Air from the oldest ice core confirms human activity has increased the greenhouse gas carbon dioxide (CO2) in the atmosphere to levels not seen for hundreds of thousands of years, scientists said on Monday.


Air from the oldest ice core confirms human activity has increased the greenhouse gas carbon dioxide (CO2) in the atmosphere to levels not seen for hundreds of thousands of years, scientists said on Monday.

Bubbles of air in the 800,000-year-old ice, drilled in the Antarctic, show levels of CO2 changing with the climate. But the present levels are out of the previous range.
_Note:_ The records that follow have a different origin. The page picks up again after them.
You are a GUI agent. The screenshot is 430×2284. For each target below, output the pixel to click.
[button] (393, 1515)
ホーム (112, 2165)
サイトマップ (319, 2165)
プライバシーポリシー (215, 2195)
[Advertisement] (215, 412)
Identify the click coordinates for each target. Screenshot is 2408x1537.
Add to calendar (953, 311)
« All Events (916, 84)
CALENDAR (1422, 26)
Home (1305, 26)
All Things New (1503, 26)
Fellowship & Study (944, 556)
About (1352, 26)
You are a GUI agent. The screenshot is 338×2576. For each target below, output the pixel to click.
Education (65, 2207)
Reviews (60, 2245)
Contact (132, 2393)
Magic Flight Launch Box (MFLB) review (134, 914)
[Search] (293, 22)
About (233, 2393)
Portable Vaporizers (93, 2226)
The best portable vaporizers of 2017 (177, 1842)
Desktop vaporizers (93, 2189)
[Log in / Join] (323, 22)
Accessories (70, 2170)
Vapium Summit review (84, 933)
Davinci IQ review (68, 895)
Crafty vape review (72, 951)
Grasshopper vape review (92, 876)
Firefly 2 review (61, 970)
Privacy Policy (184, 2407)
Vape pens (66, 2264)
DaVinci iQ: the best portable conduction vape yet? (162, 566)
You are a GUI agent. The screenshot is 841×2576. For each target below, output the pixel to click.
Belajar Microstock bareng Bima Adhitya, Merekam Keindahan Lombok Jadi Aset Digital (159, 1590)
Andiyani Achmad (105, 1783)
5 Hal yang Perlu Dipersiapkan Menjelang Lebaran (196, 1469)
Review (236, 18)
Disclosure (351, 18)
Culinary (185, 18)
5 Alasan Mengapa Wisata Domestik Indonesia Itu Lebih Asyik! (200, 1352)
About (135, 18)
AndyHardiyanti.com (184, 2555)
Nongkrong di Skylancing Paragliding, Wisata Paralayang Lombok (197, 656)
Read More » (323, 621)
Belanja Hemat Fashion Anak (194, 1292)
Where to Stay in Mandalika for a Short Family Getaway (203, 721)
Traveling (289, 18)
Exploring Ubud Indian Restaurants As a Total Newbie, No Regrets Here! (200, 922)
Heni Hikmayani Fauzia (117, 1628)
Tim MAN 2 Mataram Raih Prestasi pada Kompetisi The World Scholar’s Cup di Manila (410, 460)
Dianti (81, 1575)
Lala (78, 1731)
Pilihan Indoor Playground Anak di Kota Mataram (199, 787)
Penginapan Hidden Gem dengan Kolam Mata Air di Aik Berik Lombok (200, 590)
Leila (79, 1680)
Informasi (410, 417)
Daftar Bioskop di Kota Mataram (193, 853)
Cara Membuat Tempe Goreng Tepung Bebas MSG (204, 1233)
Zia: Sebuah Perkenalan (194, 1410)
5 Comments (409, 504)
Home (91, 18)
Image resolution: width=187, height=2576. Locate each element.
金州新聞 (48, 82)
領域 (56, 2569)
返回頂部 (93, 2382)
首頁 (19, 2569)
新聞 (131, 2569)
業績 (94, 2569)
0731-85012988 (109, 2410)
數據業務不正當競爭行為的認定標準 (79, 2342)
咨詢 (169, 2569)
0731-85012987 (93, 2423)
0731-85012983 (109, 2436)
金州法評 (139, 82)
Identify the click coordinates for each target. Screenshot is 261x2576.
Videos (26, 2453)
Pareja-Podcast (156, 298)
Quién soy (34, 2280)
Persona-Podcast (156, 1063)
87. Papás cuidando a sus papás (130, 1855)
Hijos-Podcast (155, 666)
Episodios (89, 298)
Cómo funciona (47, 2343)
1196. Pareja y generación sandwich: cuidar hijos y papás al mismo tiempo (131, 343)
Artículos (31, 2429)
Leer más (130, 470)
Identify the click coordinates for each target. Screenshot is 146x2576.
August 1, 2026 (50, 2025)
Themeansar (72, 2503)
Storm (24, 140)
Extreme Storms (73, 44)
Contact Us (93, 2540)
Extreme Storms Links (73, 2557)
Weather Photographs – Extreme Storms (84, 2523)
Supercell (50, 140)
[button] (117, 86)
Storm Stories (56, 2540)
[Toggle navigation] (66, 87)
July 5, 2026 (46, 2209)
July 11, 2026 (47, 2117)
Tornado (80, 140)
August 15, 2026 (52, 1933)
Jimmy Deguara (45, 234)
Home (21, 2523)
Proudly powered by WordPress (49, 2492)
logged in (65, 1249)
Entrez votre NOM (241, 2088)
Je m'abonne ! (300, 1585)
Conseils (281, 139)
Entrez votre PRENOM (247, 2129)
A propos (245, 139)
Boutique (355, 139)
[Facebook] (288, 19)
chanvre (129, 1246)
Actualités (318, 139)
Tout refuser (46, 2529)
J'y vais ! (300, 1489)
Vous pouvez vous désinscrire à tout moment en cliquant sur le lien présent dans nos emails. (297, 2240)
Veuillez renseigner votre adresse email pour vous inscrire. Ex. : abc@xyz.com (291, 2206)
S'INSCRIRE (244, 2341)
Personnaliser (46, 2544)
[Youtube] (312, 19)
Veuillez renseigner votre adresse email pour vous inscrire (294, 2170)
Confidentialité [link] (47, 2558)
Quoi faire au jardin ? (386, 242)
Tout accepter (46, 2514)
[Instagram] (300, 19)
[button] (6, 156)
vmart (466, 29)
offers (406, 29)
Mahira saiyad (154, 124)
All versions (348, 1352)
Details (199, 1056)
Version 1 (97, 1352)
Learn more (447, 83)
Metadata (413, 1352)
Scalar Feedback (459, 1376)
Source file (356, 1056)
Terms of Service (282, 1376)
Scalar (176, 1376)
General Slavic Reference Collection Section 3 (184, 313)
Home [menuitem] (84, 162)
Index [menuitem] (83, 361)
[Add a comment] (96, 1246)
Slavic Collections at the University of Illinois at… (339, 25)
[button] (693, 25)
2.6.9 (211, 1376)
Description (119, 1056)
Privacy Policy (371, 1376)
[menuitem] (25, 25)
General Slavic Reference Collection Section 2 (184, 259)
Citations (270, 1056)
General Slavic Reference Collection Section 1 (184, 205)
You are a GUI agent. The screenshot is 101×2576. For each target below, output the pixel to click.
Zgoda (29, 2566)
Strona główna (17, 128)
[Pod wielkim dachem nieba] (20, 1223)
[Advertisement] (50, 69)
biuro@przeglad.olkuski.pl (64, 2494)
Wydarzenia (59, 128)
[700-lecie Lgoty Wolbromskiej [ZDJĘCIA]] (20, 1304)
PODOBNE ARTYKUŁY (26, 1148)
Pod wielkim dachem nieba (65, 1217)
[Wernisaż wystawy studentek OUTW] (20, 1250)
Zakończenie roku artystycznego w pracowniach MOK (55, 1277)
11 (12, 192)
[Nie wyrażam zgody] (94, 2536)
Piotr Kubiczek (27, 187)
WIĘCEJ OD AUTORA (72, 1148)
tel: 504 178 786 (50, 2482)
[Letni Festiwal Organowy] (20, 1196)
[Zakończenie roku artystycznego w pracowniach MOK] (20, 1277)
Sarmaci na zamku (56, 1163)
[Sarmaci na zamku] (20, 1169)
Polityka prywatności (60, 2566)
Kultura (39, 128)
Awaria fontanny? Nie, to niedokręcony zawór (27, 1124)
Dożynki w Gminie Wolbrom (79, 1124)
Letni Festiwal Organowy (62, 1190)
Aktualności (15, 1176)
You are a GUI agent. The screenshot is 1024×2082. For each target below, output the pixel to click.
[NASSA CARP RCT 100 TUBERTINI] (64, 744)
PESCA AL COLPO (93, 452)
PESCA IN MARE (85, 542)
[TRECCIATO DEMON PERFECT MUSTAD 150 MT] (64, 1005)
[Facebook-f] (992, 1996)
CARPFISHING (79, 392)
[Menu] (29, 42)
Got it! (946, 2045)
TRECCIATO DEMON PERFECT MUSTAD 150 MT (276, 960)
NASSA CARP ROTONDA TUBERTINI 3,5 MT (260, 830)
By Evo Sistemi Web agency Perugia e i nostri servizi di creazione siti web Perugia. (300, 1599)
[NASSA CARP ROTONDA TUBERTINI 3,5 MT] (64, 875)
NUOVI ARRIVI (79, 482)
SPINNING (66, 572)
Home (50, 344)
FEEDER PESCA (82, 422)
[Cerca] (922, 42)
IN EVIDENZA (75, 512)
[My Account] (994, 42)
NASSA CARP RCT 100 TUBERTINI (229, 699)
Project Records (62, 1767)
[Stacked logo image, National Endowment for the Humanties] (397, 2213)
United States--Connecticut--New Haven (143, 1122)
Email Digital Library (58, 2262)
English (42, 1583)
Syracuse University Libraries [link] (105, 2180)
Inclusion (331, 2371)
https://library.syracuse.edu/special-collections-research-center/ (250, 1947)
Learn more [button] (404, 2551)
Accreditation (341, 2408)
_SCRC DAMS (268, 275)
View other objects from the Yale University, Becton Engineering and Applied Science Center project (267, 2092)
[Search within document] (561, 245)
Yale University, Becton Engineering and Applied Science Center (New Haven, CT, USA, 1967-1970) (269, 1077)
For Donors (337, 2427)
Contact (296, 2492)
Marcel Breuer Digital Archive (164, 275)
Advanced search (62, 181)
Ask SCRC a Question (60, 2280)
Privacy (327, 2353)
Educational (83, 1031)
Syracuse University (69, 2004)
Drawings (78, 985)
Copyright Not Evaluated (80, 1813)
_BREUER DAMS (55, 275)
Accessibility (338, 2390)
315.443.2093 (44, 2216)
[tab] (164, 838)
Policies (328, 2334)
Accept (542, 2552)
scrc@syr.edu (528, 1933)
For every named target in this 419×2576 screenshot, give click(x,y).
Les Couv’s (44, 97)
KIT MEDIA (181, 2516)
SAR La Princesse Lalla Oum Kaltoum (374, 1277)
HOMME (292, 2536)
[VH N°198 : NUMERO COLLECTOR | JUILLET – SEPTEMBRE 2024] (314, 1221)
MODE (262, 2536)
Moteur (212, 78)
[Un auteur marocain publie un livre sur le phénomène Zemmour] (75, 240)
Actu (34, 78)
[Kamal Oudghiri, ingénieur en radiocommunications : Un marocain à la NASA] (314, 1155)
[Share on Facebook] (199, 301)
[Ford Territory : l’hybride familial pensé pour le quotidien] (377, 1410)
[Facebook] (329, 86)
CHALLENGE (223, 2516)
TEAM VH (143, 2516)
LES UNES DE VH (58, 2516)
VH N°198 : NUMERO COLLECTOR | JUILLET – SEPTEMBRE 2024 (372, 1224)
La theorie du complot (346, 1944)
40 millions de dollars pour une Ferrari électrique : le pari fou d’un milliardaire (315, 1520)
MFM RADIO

“It is from air bubbles that we know for sure that carbon dioxide has increased by about 35 percent in the last 200 years,” said Dr Eric Wolff of the British Antarctic Survey and the leader of the science team for the 10-nation European Project for Ice Coring in Antarctica.

“Before the last 200 years, which man has been influencing, it was pretty steady,” he added.

The ice core record showed it used to take about 1,000 years for a CO2 increase of 30 ppmv. It has risen by that much in the last 17 years alone.

Though studies like this seem to astound True Believers, the discipline of Ice Geology has been around for a half-century. The 50th Anniversary of the International Geophysical Year starts — next year.

New analytic tools provide understanding their science wasn’t capable of back at the beginning. The question remains — will their conclusions get past the politicians?